In the forum thread about Linux desktop responsiveness during disk I/O, which kernel version was Con Kolivas's recently released patch set built against?

## Text section:
--------------------

On a related note i think one could make a fairly strong argument that there should be more coupling between the IO scheduler and the CPU scheduler, to help common desktop usecases.
Incidentally there is a fairly recent feature submission by Mike Galbraith that extends the (CPU) scheduler with a new feature which adds the ability to group tasks more intelligently: see Mike's auto-group scheduler patch
This feature uses cgroups for block IO requests as well.
You might want to give it a try, it might improve your large-copy workload latencies significantly. Please mail bug (or success) reports to Mike, Peter or me.
You need to apply the above patch on top of Linus's very latest tree, or on top of the scheduler development tree (which includes Linus's latest), which can be found in the -tip tree
(Continuing this discussion over email is probably more efficient.)
Thanks,
Ingo
If it works there's no real need to tune it.
Con Kolivas released a patch set against the 2.6.36 kernel just a few days ago. Check lkml.org.
C|N>K
Sorry, I can only comment on server solutions that we wrote. I'm sure that some flaky desktop programs have problems.
i have never seen such a problem... i play music off of a mounted drive, read/write to another mounted partition all the time... move files from here to there... absolutely no noticeable slowdowns coz of that...
but hands down, windows 7 beats the pants off any linux distro (or even mac for that matter)... love it completely! very professional work...
Sometimes I see my system get bogged down doing copies and even lock up for a few seconds. And when I see this I always become very nervous because usually it means I have a hard disk failure of some sort (sometimes it can be just a bad connector, but still a hard failure).
I just copied about 5GB from my 5 disk raid5 to my main partition WHILE I copied about the same amount of data back TO that same raid WHILE watching a video from that raid and didn't see much of an issue. I saw one little "stutter" for about 100mS and that was it.
I am using LVM. And the braindead way ubuntu configures LVM to put swap in the same LVM partition as your home and system directories DOES cause all sorts of nastiness. This used to drive me nuts before I fixed it simply by disabling swap. I have 8GB of RAM, why do I need swap?
Edit: this "new and improved" page formatting SUCKS. Now the buttons that were right there are hiddden behind DUMBASS popup menus. Fucking "engineers" thinking they know how to improve shit. How do I turn this bullshit off?
it doesn't do much for I/O. ionice, a much newer program does something similar to what 'nice' does for CPU for I/O intensive tasks. It's pretty good, not as good as nice is for cpu-bound tasks, but eh.
It seem to me you don't really know what you're talking about either. Linux is the kernel. It has everything to do with Linux knowing where its priorities should be, which for impatient people like you, had better be making sure everything always seems fast. You might also like to set CONFIG_HZ to 20000, everything will feel much more responsive after that. But thank you for informing me about a load of studies which tell me what I want.

--------------------

## Data lines:
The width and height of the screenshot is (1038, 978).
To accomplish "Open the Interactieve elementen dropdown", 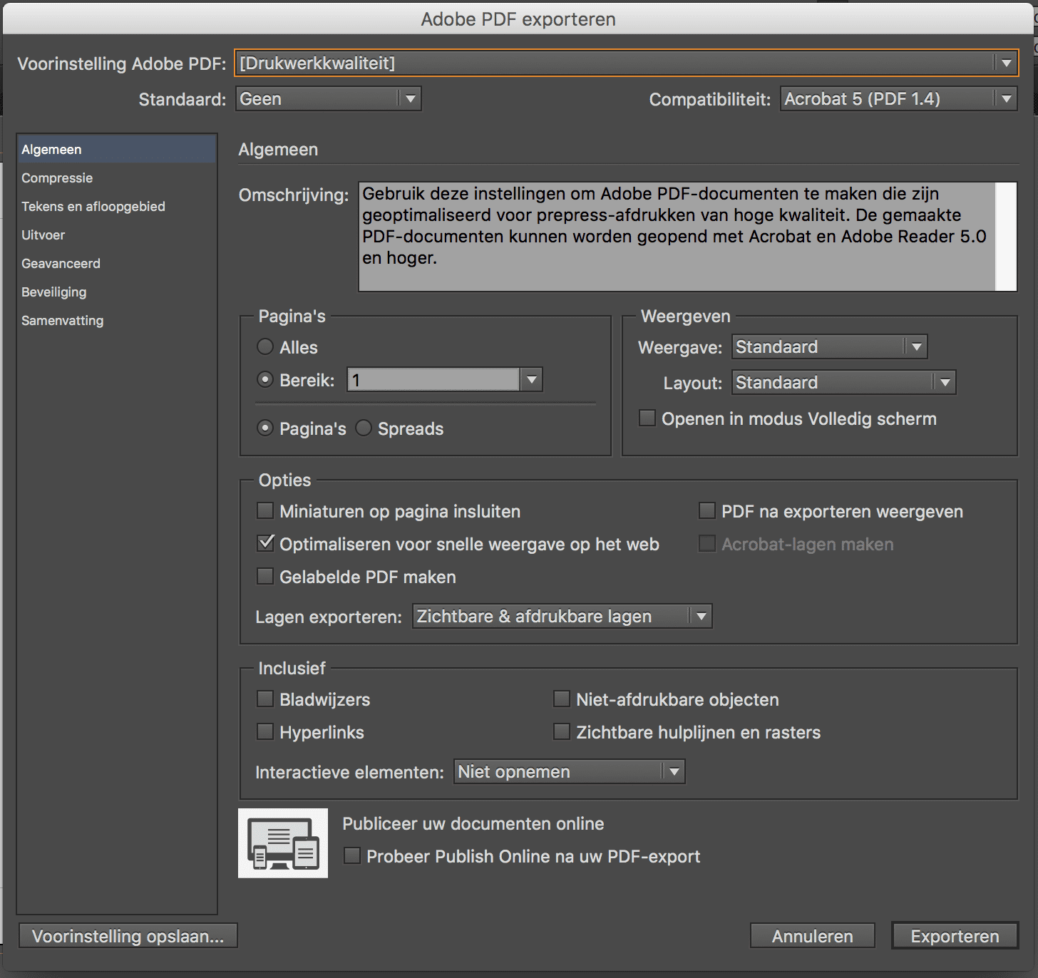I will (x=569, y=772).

--------------------

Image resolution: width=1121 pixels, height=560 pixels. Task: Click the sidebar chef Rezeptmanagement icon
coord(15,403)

--------------------

## Solution for this exercise:
The 2.6.36 kernel.